「どうやら上手く撒けた様だ、しかし蓮蓬と入れ替わった地球人の末路があんな事になるとはな」
ここは蓮蓬の母星の上層階、徳川茂茂は桂小太郎と共に無事に司波深雪達を連れて敵から一時的に逃れる事に成功した。
「三人共、ケガはないか」
「いや俺達より……」
倉庫らしき薄暗い部屋に隠れると、安否の確認を取る茂茂に対し深雪はジト目を向けながら
「テメーの身体の方を心配しろ! 何こんな連中の巣窟に入り込んでだコノヤロー! 言ったよね俺! 将軍の身体傷付けない為にも隠れてろって! 俺がお前の代わりに妹の身体護ってやっからって言ったよね俺!?」
「悪いが深雪を護れるのは俺だけだ、アンタ等に任せる事は出来ない」
「任せる任せない以前にテメーの身体が誰なのかぐらいキチンと把握しておけハゲ!」
「ハゲじゃない、マゲだ」
茂茂より背が低い深雪は顔を見上げながら彼に向かって抗議するも茂茂の方は終始無表情。
全く聞く耳持たない様子の彼に彼女はギリギリと歯ぎしりしながら
(なんてこった……コイツまさかここまで妹に対して固執してたなんて……なんなんだよコイツ、どんだけシスコンなんよ。司波深雪もヤバいと思ってたけどコイツもヤベぇじゃねぇか、けど何故だ……)

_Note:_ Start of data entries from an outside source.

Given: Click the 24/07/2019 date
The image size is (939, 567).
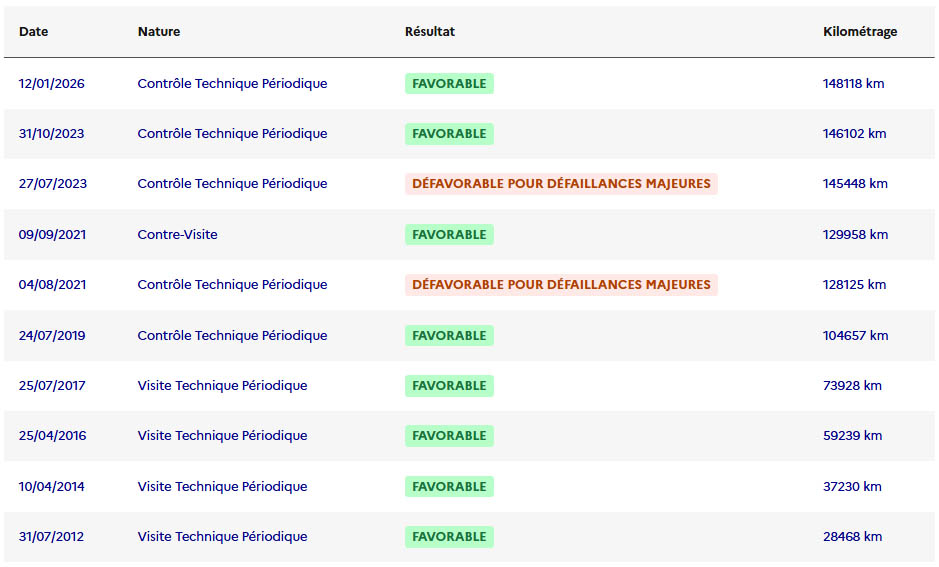Looking at the screenshot, I should point(52,336).
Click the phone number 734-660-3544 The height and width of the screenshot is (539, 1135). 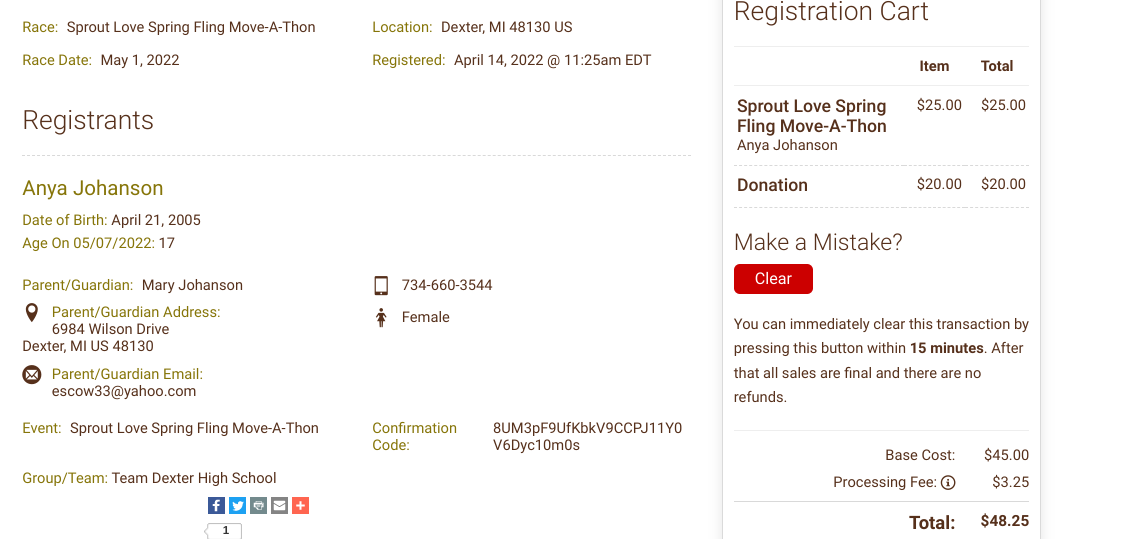(447, 285)
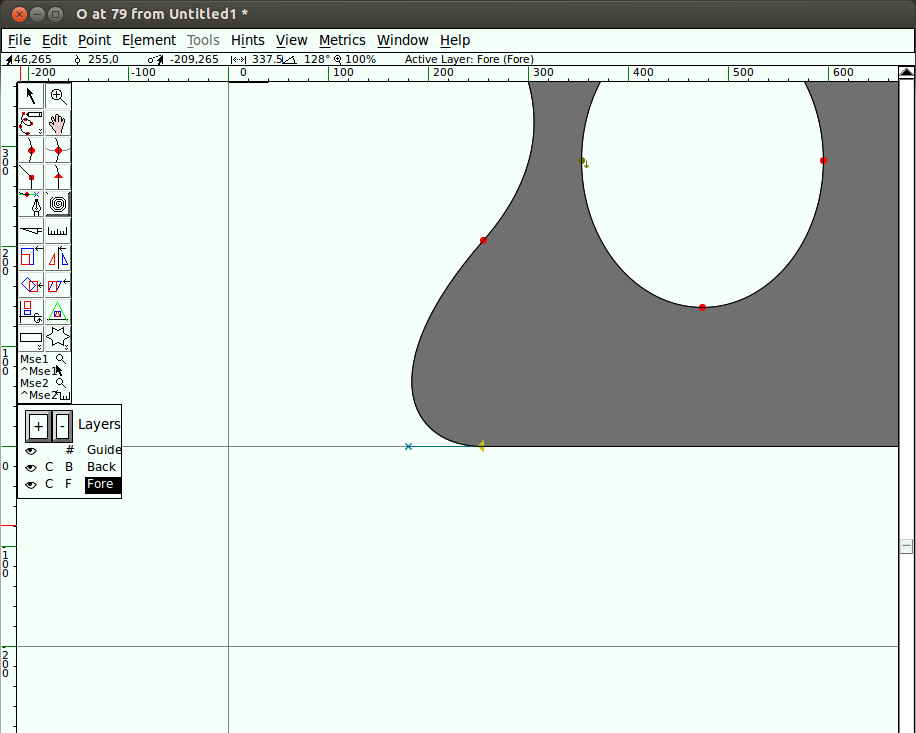
Task: Open the Element menu
Action: [149, 40]
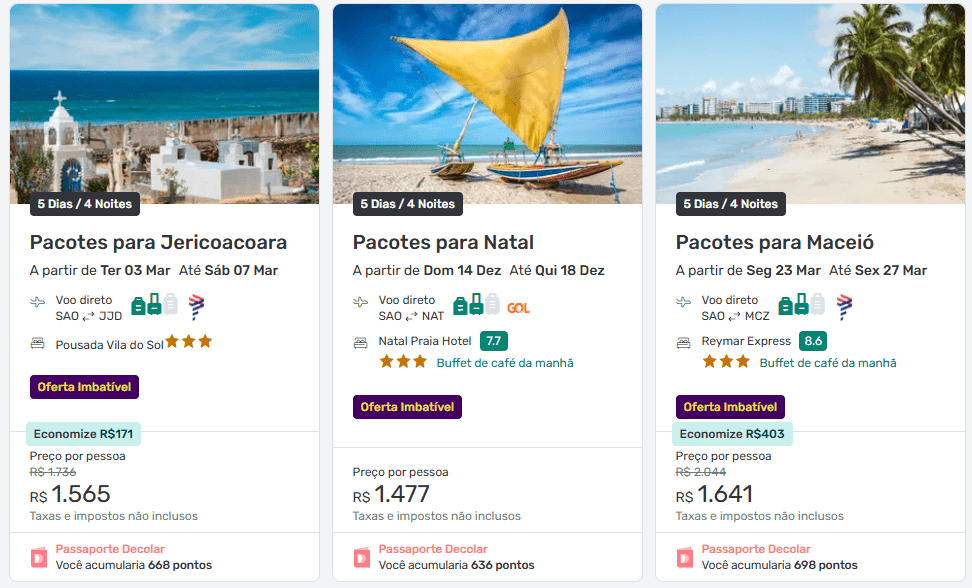
Task: Open the Pacotes para Maceió title
Action: (775, 242)
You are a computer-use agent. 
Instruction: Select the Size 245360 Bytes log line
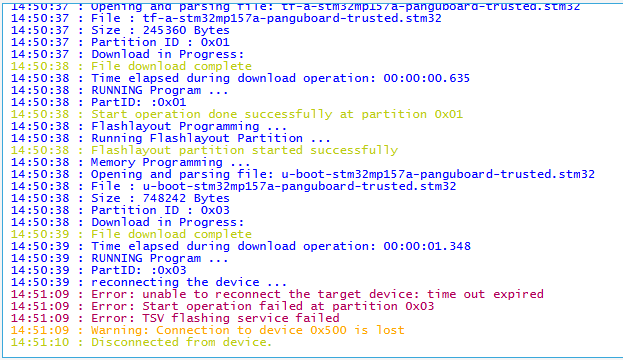click(120, 30)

内心ドン引きしていた深雪だったが徐々に体に思いもよらぬ変化が
(なんでコイツに颯爽と助けられてきてから体の中が妙に火照っててんの!?)
「やだ、顔赤いわよ銀さん」
「どうしたの?」
「あ、赤くなんてなってねーよ!」
「いや誰がどう見ても真っ赤なんだけど」
何故か無性に体温が上がっている事に深雪自身訳が分からない様子。
そんな彼女に桂と雫がキョトンとした様子で尋ねるが深雪は必死に否定するがどう見ても熱く火照っている。

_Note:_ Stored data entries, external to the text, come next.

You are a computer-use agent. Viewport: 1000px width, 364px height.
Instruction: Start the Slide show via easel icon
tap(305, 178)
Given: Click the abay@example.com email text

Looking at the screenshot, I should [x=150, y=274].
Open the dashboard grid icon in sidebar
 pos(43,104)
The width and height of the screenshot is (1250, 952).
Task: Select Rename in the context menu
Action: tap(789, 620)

「ちくしょうどうなってんだコレ……コイツが来たら色々とマズイってわかってるのに、何故かお兄様が来てくれて無性に嬉しいと思えて来ちまうこの感情はなんだ……!」
「銀さん、それはきっと恋だよ」
「お前いつの間に俺の背後に!?」
小声でボソボソと独り言を呟いていた深雪にそっと後ろから近付いて助言してきたのは光井ほのか、彼女は何故かこちらにグッと親指を立てて
「深雪がいない今がチャンスだよ」
「コイツだけ蓮蓬の所に置き去りにしとけば良かった、もしくはこの場で抹殺したい」
腹の立つドヤ顔を浮かべるほのかに深雪はイラッと来ながらそう呟くと、再び茂茂の方へ向き直る。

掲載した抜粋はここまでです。